後付オートクローザーの商品画像(画像:ヘリアンタス)
後付オートクローザーの商品画像(画像:ヘリアンタス)

「オートクローザー」は、半ドアの状態を解消してくれる。イージークローザーとも呼ばれるこの仕組みは、ドアが半端に閉まったことを検知すると、モーターや電気の力で自動的に引き込み、最後まで確実に閉め切ってくれる。スライドドアやバックドアの電動化が進むにつれ、目にすることも多くなってきた。
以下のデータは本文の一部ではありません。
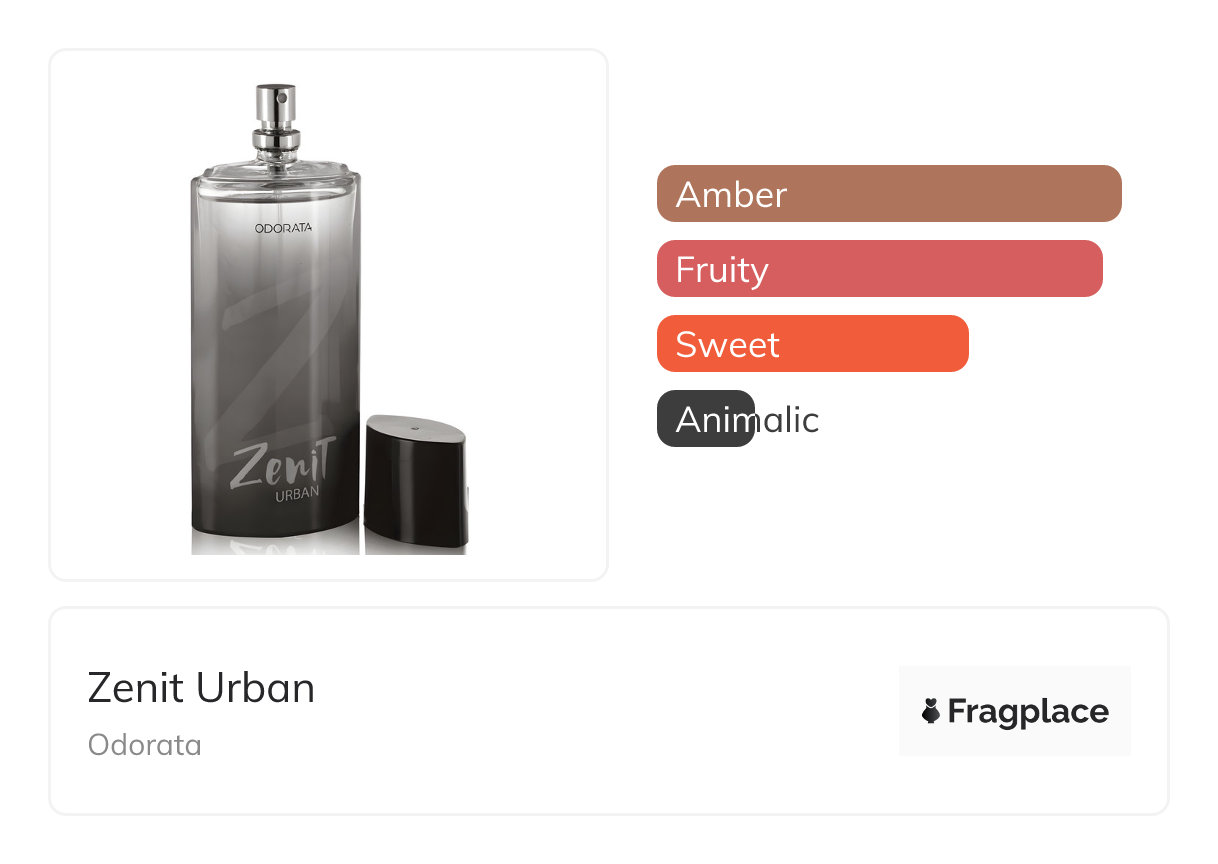Click the word Fruity on the red bar
The image size is (1218, 864).
pos(722,269)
 実際、トヨタ・クラウンではすべてのドアにこの機能が盛り込まれている。新車時だけでなく、後からこの仕様に変更するアフターマーケットの動きも活発だ。出張で取り付けを請け負うサービスなども現れており、利便性を求める声に応える裾野は着実に広がっている。

 こうした流れを受けて、自動車用クロージャーの市場は勢いづいている。ある調査によれば、この市場は2032年までに年平均で7.55%の成長を続け、596億8000万ドルに達する見込みだという。電動化やセンサー技術の進化が、この大きな伸びを支えている。

 もっとも、便利になる一方で気をつけたい面もある。2006(平成18)年に国土交通省がまとめたデータでは、機能の作動中に指を挟まれる事案が16件報告されている。作り手側も挟み込みを防ぐ機能を盛り込むなど対策を重ねているが、仕組みをよく知らない利用者への配慮は、これからも欠かせない。

 半ドアという仕組みで安全を守りつつ、技術の力で使い勝手を高めていく。こうした歩みが、これからの乗り物のあり方を形作っていくのだろう。